Recently I was reading the “Building Consistent Transaction with Inconsistent Replication” paper. In this paper authors use inconsistently replicated state machine, but yet they are capable of creating a consistent transaction system. So what is Inconsistent Replication (IR)?
In the previous posts I summarized Raft and EPaxos. These two algorithms are used to achieve consensus in the distributed system, so for example when we deal with replicated state machines, these algorithms allow each replica to be an exact, consistent copy of each other. So, it is logical to assume that Inconsistent Replication will not produce the same replicas all the time, so our state machines can end up in different states. Why would we want to have a replicated state machine with various copies potentially being in different states? According to the authors of the paper it is faster than consistent replication, yet can still be used in some applications, such as transaction commit. I think the usage of IR will not be as straightforward as using consistent replications, since users of IR must also design their applications in such a way that tolerates the inconsistent state of the nodes.
IR does not guarantee the order in which each command is executed by replicas, thus replicas can reach different states unless the operations are independent of each other. The figure below illustrates hot this can happen.
Figure 1. Replicas in inconsistent state. (a) Two requests C1 and C2 are being sent to replicas at the same, but the requests reach replicas in different orders. (b) Requests are logged and executed in the order they have been received leading to an inconsistent state.

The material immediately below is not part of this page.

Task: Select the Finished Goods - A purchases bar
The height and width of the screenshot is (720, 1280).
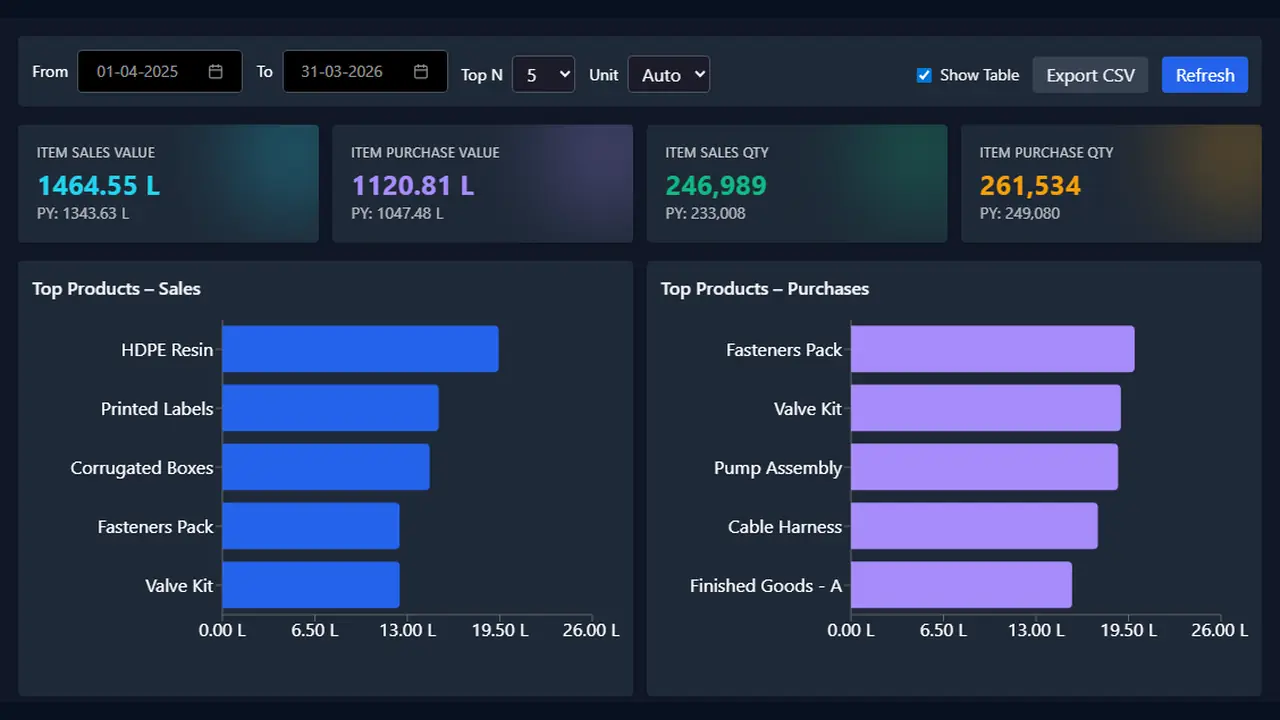Action: [961, 585]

Since replicas can be in different states, IR cannot guarantee that recovering from failures can preserve the value or the states of each recovered operation. Because of this, IR has two types of guarantees it can provide upon recovering from a failure. If a client does not need to have an ability to recover the value of each operation, it can use IR in an inconsistent operation mode that only guarantees the recovery of only the fact that an operation occurred for up to f failures in a system of 2f+1 replicas. Inconsistent operation mode does not allow to recover the value of the operation. In consensus operation mode, IR can preserve both the command and a result of such command for up to f failures. In this mode, the result of an operation is the result a majority of replicas report for such operation, if such majority exist. Consensus operation may fail if not enough replicas report the same result for the operation, in which case IR protocol retries. Consensus operations also need to have floor(3/2f)+1 replicas agree to be finalized. IR protocol will also retry the operation until it finalizes. It seems like only finalized consensus operation can be recovered with the results of the operation, and not all consensus operation can be finalized since they can timeout after getting the majority but before reaching the consensus on floor(3/2f)+1 replicas.
This notion of retrying the operations until they eventually succeed makes me question whether it is a good solution especially under various kinds of loads. If the system deals with mostly independent requests it may not be difficult to reach consensus in consensus operation mode, but if there are lot of contention between requests, the system may just be stuck retrying all the operations without doing much of a useful work.
I am not going mention IR recovery mechanism described in the paper, but it is worth noting that during the recovery the entire system blocks and stops responding to new requests. The process is initialized by a recovering replica communicating to all other nodes, and once each node learns that some other replica is recovering from a failure it stops processing the requests until the protocol is finished and normal operation can resume.